Alright, so perhaps my own joke was not, in fact, a joke as the traditional format may have first implied. The lack of a punch line dooms it somewhat. There was, however, an abundance of joking around to be enjoyed on stage. Set for the most part within the slightly topsy turvy four (three) walls of a windowless and doorless bedsit, Cillian Murphy and Mikel Murfi play two grown men who live a curiously surreal, backwards existence. Their lives are lead in another time zone entirely and the familiar ritual of getting up after sleep which, for them, is momentary, is wonderfully farcical. The fastest and most efficient way of getting ready having become a perfected routine… puffs of talcum powder flying into a great smog, cereal eaten with a speed to risk indigestion, all accompanied by loud, up beat music. These nameless men are not normal. The play is blackly comical and the men entertain themselves within the room (which is the only space they know) by imagining a place outside of the walls… Ballyturk. The men bounce around energetically, putting on voices of the various imagined and disliked townsfolk, switching instantly from a haggard woman to a slobbish man. This is their existence, their survival. It was almost tiring to watch Cillian Murphy bound from one side of the room to the next and then leap with incredible ease to sit atop the wardrobe and deliver the speech of a shower-capped Ballyturk woman.

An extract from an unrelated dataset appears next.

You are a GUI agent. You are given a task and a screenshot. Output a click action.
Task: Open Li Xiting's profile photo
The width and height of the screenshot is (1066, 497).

Then comes Stephen Rea, a chain smoker, with dry humour and a God like power over the two men who, particularly at this latter stage in the play, demonstrate a vulnerability and naivety akin to two scared little boys, cowering in his alien presence. Rea offers just one of the men the opportunity to step outside the room which appears now to be like a social experiment facility, and see what their ‘Ballyturk’ is really like. This discovery, however, would lead also to their death.
In a play that is so wholly immersive in its own, unique world, it is not necessarily easy to come away from it knowing what it really was that you witnessed. But what was clear was that you did not have to understand the play in order to enjoy it. And I did enjoy it, immensely. I felt a great sense of empathy towards the two socially inept men, played flawlessly by Murphy and Murfi. They both manage to capture the awkwardness, physically and emotionally. It is not clear whether these men are mentally challenged due to the situation they have been placed in, or whether they were placed in the situation because they were mentally challenged. Perhaps it is not important. It was, nonetheless, heartbreaking and uncomfortable to watch Murphy’s character suffer fits, which were scarily and convincingly executed, or see them support each other with a brotherly camaraderie as they weaken.
The performances were impressive, and it was a pleasure to see Cillian Murphy prove he’s worth his salt and more with such a physically demanding role. I may not have wholly understood it, but I did wholly enjoy it.